Jakub M. Godzimirski,
Research Professor,
Norwegian Institute of International Affairs,

For various reasons energy resources play an important role in the strategy of the current Russian regime. First, they are an important source of the state revenue as they over the past decade have generated up to 50% of the Russian state’s budget revenues. Second, these revenues have greatly facilitated achievement of several strategic objectives set by Russian decisionmakers.

One of these is securing the political stability and thus survival of the current regime that was made possible through various social programs funded from the state budget. In addition, these revenues helped Russia to modernize its armed forces which resulted in the return of Russia as a great power other great powers must reckon with.

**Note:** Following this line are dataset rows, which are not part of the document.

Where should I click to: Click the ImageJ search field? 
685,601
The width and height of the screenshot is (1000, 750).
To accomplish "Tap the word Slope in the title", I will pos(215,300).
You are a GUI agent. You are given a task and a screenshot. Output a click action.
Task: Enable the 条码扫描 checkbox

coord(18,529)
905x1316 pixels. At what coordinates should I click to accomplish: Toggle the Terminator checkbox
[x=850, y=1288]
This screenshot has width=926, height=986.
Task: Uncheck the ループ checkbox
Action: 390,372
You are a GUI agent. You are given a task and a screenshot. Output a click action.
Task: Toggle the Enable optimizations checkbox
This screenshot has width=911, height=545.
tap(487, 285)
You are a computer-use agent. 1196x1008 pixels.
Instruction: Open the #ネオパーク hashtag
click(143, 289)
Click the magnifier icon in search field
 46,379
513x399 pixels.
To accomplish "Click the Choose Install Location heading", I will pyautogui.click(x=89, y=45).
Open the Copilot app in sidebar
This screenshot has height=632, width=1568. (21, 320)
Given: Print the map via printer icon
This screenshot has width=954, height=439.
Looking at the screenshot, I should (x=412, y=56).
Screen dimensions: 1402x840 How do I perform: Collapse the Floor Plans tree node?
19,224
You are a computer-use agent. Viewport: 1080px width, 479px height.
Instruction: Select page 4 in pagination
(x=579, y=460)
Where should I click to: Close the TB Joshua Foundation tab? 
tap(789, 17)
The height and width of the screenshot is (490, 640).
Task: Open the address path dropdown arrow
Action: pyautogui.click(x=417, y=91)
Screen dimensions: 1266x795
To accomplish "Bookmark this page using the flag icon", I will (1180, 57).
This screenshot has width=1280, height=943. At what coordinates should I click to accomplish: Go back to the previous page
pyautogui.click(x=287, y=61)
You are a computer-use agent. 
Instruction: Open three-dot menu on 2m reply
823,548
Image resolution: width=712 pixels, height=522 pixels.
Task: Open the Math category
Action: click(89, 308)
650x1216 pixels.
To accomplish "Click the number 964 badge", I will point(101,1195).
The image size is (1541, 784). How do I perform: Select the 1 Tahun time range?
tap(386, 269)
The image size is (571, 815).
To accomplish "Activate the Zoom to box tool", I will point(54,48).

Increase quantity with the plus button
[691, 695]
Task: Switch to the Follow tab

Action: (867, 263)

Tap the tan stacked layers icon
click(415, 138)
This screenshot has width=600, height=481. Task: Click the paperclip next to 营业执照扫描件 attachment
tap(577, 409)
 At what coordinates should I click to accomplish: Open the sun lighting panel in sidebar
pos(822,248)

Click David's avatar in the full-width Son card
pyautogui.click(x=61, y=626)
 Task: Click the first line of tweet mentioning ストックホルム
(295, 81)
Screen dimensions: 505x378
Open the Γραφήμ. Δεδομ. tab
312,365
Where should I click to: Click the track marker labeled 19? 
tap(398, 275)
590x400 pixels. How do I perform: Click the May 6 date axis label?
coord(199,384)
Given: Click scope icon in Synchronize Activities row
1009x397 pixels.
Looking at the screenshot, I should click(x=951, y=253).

Finally, energy resources have during the whole Putin’s period remained the main export commodity and thus played an instrumental role in Russia’s economic and political relations with the outside world. Most of the export revenues have been generated by export of Russian commodities to Europe. This made Russia dependent on access to this energy market that was located geographically relatively close and was connected to Russia through a costly and rigid infrastructure.

However, because of Russia’s role in the Ukraine crisis in 2014 political relations between Russia and the West suffered a heavy blow. The question of EU dependence on supplies of energy from Russia has been framed as a serious security challenge. But also in Russia decisions were made to make Russia less dependent on access to the EU energy marked as a way of reducing Russia’s exposure to possible Western pressure. Russia has therefore undertaken what is sometimes referred to as a strategic turn to the East, to Asia that was to play a far greater part in Russia’s trade, also in energy trade. Trade in energy was also to become a backbone of economic and strategic cooperation with China with its almost insatiable appetite for energy. This was important for both political and economic reasons because it was expected that demand for energy in Asia will be growing while the demand for fossil fuels was stagnating in the EU and the EU policy of mitigation of climate change could in the coming decades result in a ban on use and import of fossil fuels.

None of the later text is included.